Vector Class Discussion

thread permute8 performance loss in VC++ (VS 2017) - Neil - 2019-10-15
last reply permute8 performance loss in VC++ (VS 2017) - Agner - 2019-10-15
permute8 performance loss in VC++ (VS 2017)
Author:  Date: 2019-10-15 22:38

I think the VC++ optimiser may have a problem with permute8 when generating the _mm256_permutevar8x32_epi32 path.

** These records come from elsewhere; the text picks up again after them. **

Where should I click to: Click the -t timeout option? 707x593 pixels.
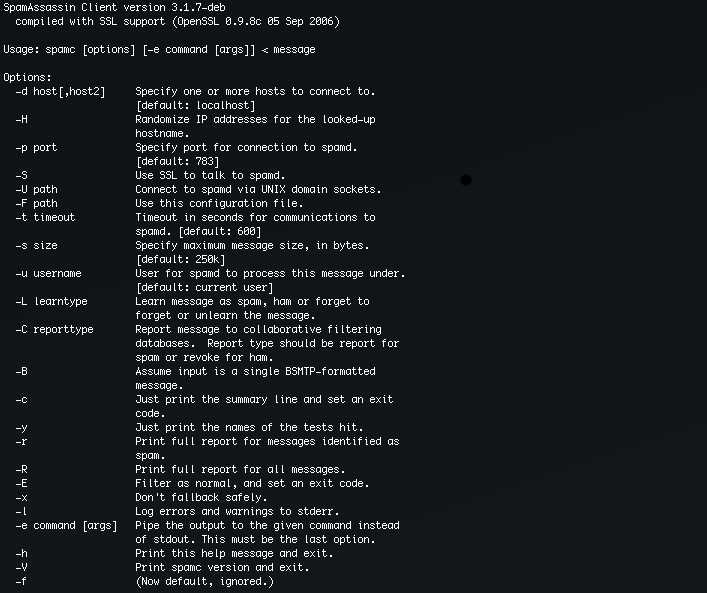46,217
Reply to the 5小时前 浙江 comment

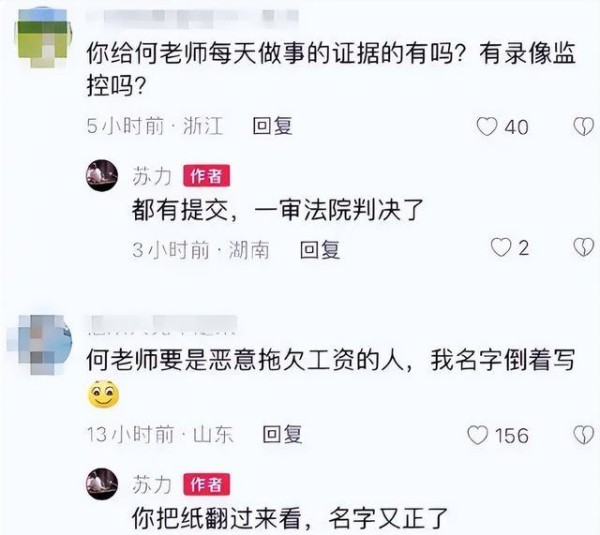(272, 126)

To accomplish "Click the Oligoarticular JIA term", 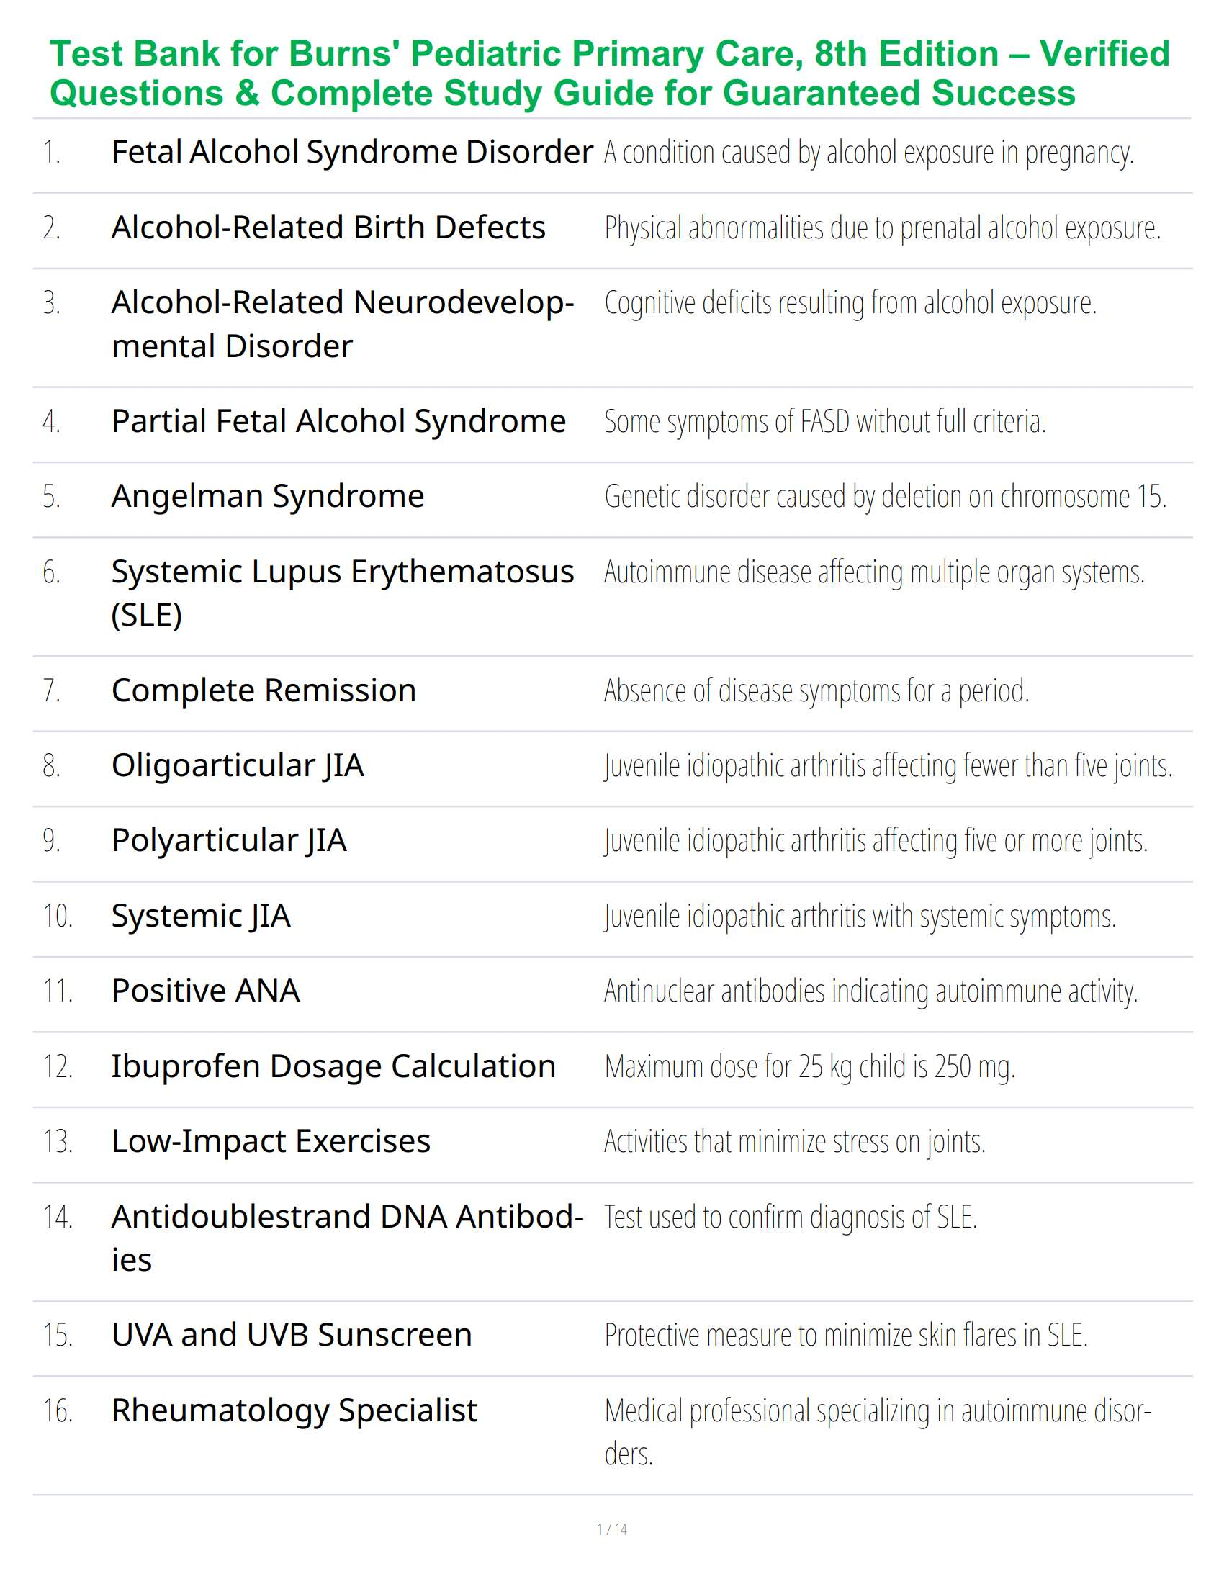I will click(x=238, y=766).
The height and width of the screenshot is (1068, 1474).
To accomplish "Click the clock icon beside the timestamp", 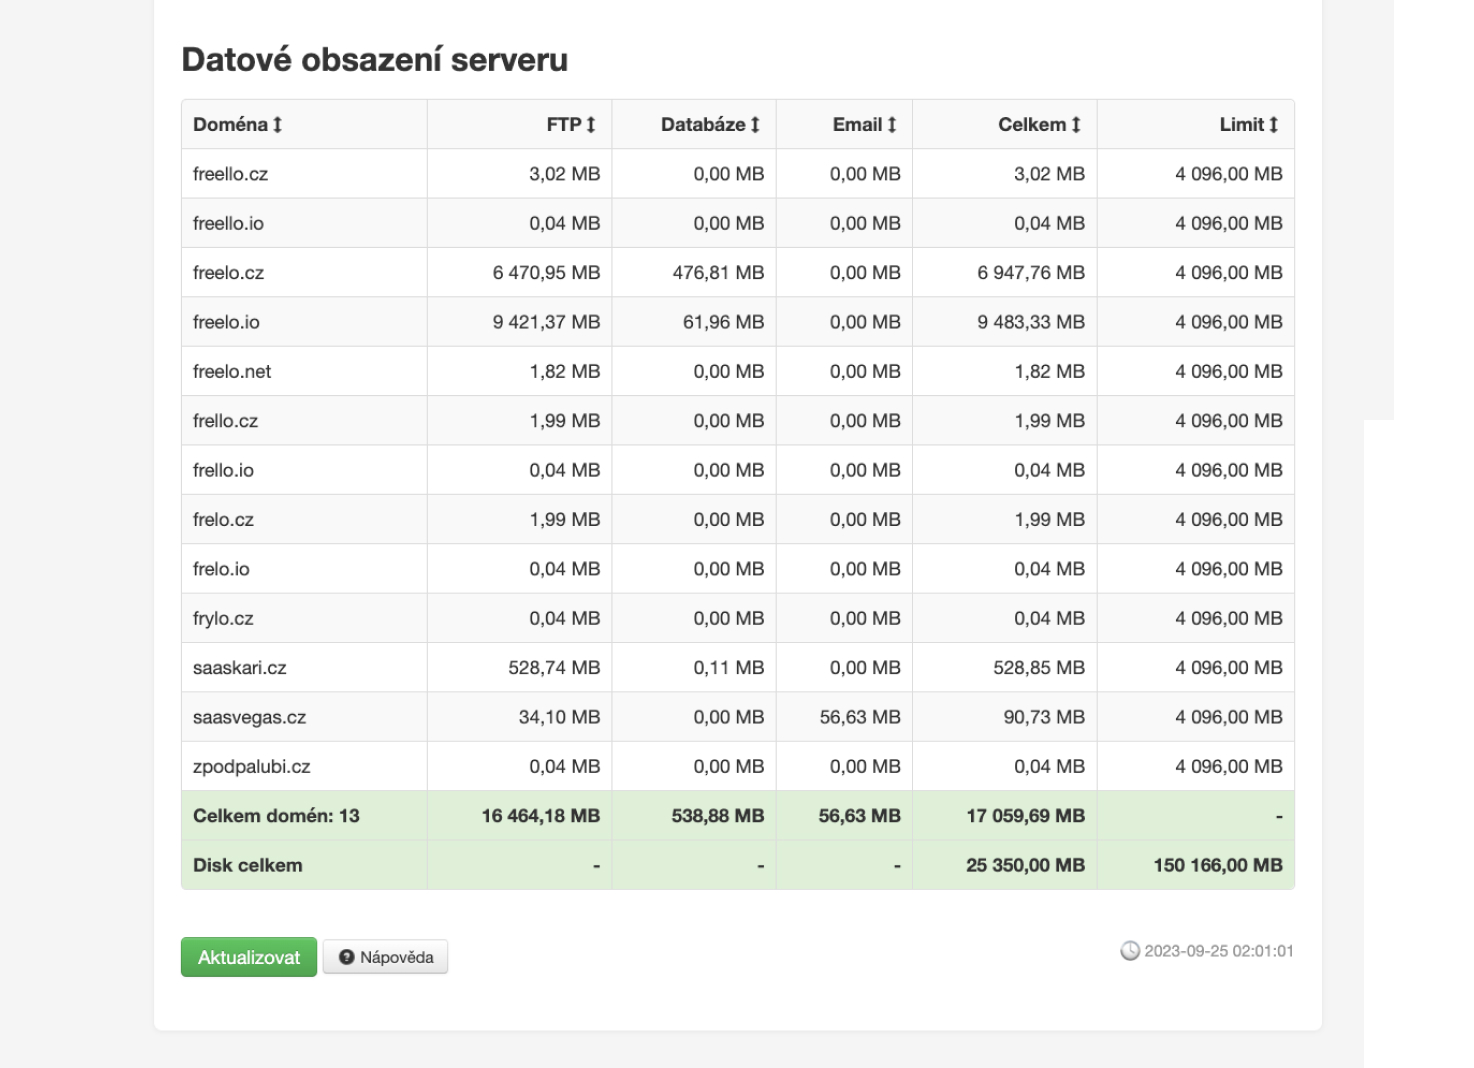I will [x=1130, y=951].
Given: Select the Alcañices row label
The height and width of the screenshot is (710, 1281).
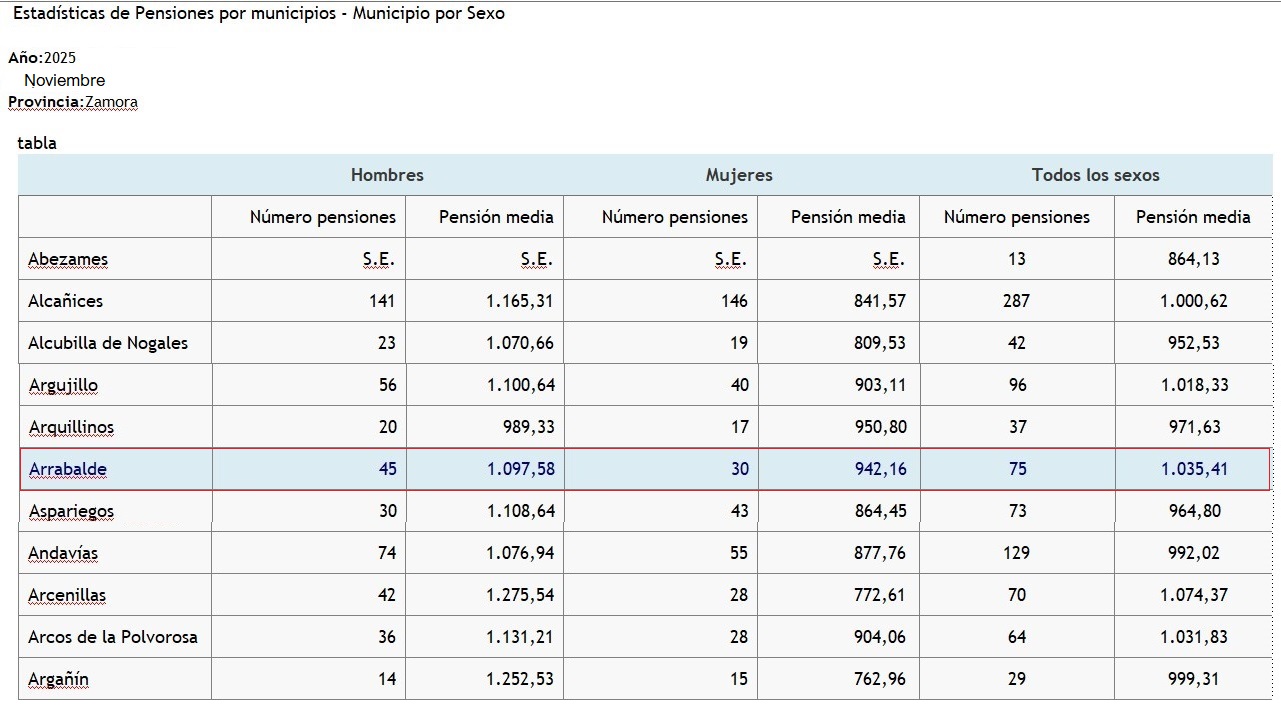Looking at the screenshot, I should (66, 301).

Vec8i permute8(Vec8i const a);

I was converting some AVX2 intrinsic code to use VCL and noticed a performance loss so I investigated the assembly output (VS 2017, release build, x64) and found that the generated code for permute8 is not optimal for the _mm256_permutevar8x32_epi32 path due to the way it creates the permmask.

This is my calling code:

const Vec32uc src = ...;
pair1_i = permute8<0, 4, V_DC, V_DC, V_DC, V_DC, V_DC, V_DC>(Vec8i(src));
pair2_i = permute8<1, 5, V_DC, V_DC, V_DC, V_DC, V_DC, V_DC>(Vec8i(src));
pair3_i = permute8<2, 6, V_DC, V_DC, V_DC, V_DC, V_DC, V_DC>(Vec8i(src));
pair4_i = permute8<3, 7, V_DC, V_DC, V_DC, V_DC, V_DC, V_DC>(Vec8i(src));

The constant8ui<...>() call inside permute8 to create the permmask causes the VC++ optimiser to produce something like this:

mov DWORD PTR u$765[rbp], r8d
mov QWORD PTR u$765[rbp+4], 4
mov QWORD PTR u$765[rbp+12], 0
mov QWORD PTR u$765[rbp+20], 0
mov DWORD PTR u$765[rbp+28], r8d

vmovdqu ymm0, YMMWORD PTR u$765[rbp]
vpermd ymm1, ymm0, ymm2

So when I call permute8 four times in a row, each one has a group of movs before the vpermd call.

I commented out the constant8ui call and replaced it with this:

const __m256i permmask = _mm256_set_epi32(i7 & 7, i6 & 7, i5 & 7, i4 & 7, i3 & 7, i2 & 7, i1 & 7, i0 & 7);

That produces assembly like this:

vmovdqu ymm0, YMMWORD PTR __ymm@0000000000000000000000000000000000000000000000000000000400000000
vpermd ymm0, ymm0, ymm3

And I get much better performance, equal to my original intrinsic code.

So it might be worth introducing an ifdef for _MSC_VER.


permute8 performance loss in VC++ (VS 2017)
Author: Agner Date: 2019-10-15 23:54
The Microsoft compiler is not as good at optimizing as Gcc and Clang. MS have promised that there will soon be Clang plugin to MS Visual Studio with full integration into the IDE. This will be useful.

A replacement of constant8ui by _mm256_set_epi32 would not hurt the other compilers, so I might do this in the next update.